Desde que a cidade pediu falência no ano passado (aceita em dezembro pela Justiça), credores têm olhado para o acervo. Apesar de apenas 5% do seu conjunto pertencer à municipalidade, é forte a pressão para que todas as obras sejam vendidas para ajudar a reerguer a cidade.

"O que acontecer aqui em Detroit pode servir de precedente a várias cidades dos EUA em que essa alternativa está sendo pensada. A repercussão negativa seria imensa para o patrimônio dos museus", diz à Folha Peter van Dyke, do Detroit Arts Market, que trabalhou anos no DIA.

"A Dança do Casamento" é a obra mais valiosa do museu (US$ 200 milhões; cerca de R$ 475 milhões), seguida de um autorretrato de Van Gogh (US$ 150 milhões; R$ 357 milhões) e da tela "A Visitação", de Rembrandt (US$ 90 milhões; R$ 214 milhões).

No total, a Christie's avaliou 2.773 das 66 mil peças da coleção. A soma ficou em US$ 867 milhões (mais de R$ 2 bilhões). As dívidas de Detroit somam cerca de US$ 25 bilhões (cerca de R$ 59 bilhões).

Fundado em 1885, o DIA reúne telas de Caravaggio, Gauguin, Picasso, Matisse, Tintoretto, esculturas de Rodin e dois murais de Diego Rivera, que retratam o auge da indústria do carro, quando Detroit era a quarta cidade mais poderosa dos EUA.

Em comunicado, o DIA disse que "continua a manter sua posição de que a coleção do museu é uma fonte cultural e não uma propriedade qualquer do Estado" e que se recusa a vender as obras.

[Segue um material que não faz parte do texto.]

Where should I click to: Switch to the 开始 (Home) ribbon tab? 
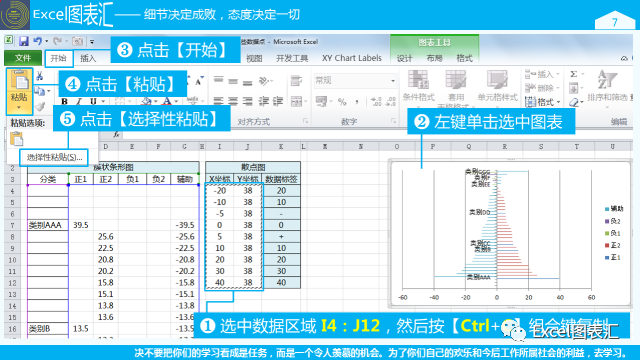(58, 58)
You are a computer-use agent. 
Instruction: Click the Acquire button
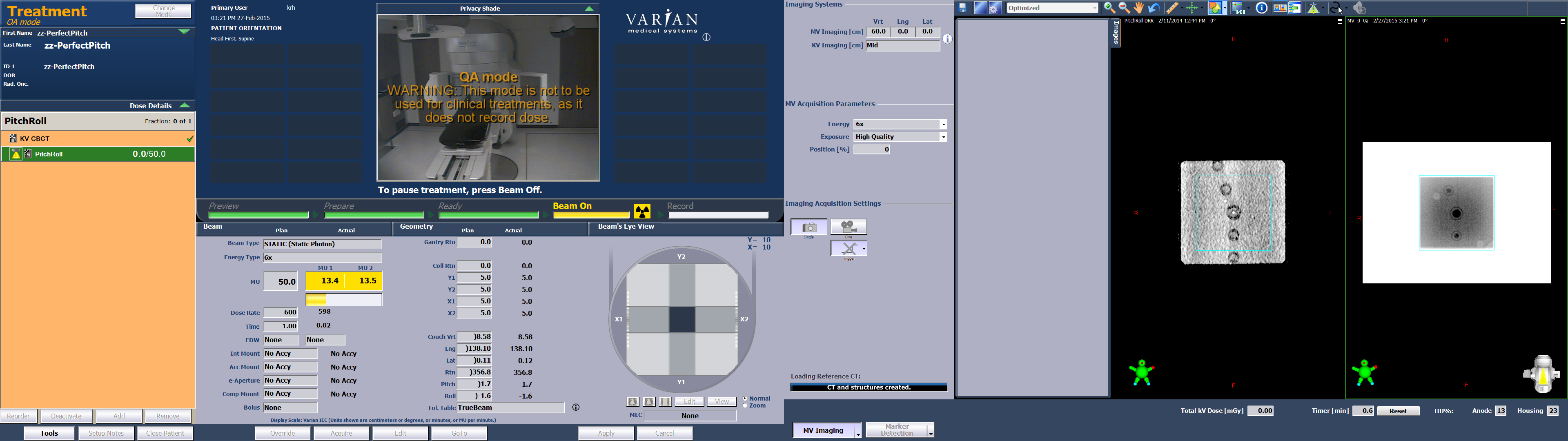point(341,432)
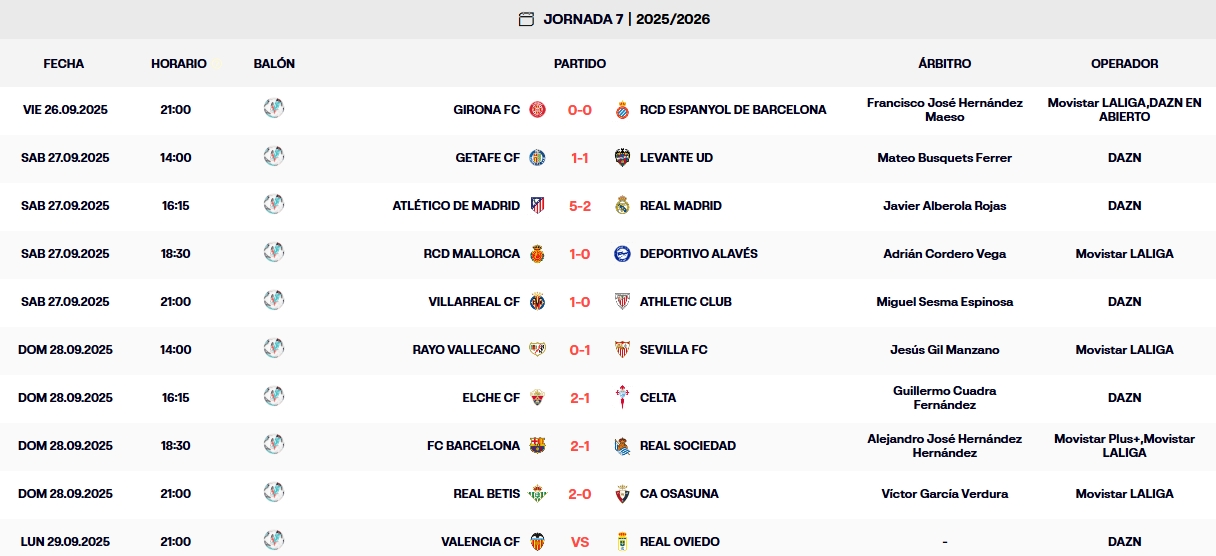Click the calendar icon beside Jornada 7

click(x=526, y=19)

O caso está na Justiça, sem data para um desenlace.

Enquanto isso, a visitação tem aumentado. "Cada vez que sai uma notícia de que as obras serão vendidas, o público aparece em grande número, é um apoio silencioso à manutenção do patrimônio", diz Jeff Johnson, funcionário da loja do museu.

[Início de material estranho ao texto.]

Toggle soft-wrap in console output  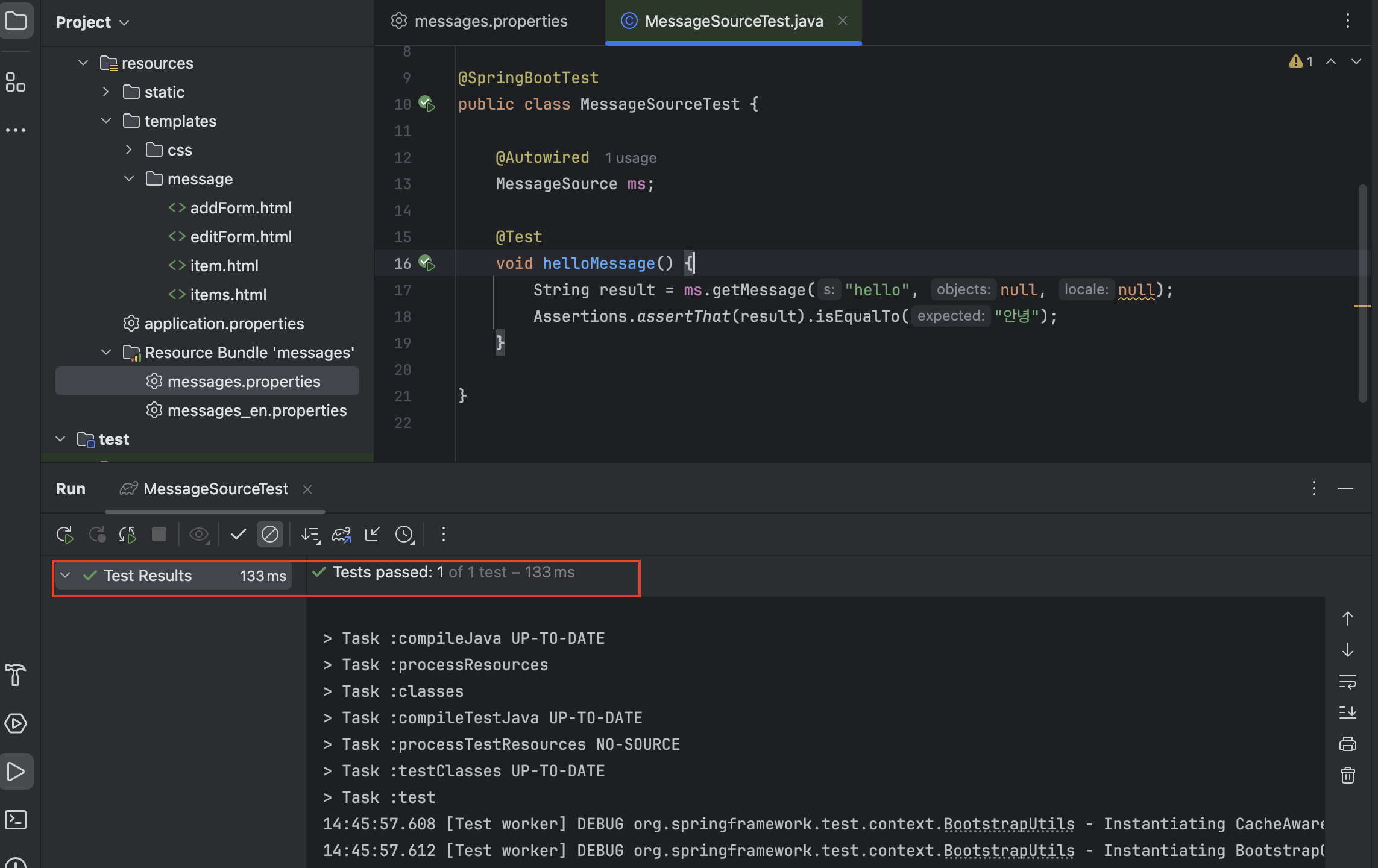[x=1348, y=682]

Não é a primeira vez que os habitantes se unem para defender a coleção. Em 2012, foi aprovada a destinação de parte de um imposto para o DIA. "Ao longo de sua história, doações de particulares foram comuns e eram suficientes. Agora não é mais o caso", diz Van Dyke.

Algumas alternativas à liquidação do museu estão sendo pensadas, como empréstimos, turnês de exposições itinerantes pelo interior do Estado de Michigan ou até a venda a particulares, que depois as doariam de volta à instituição.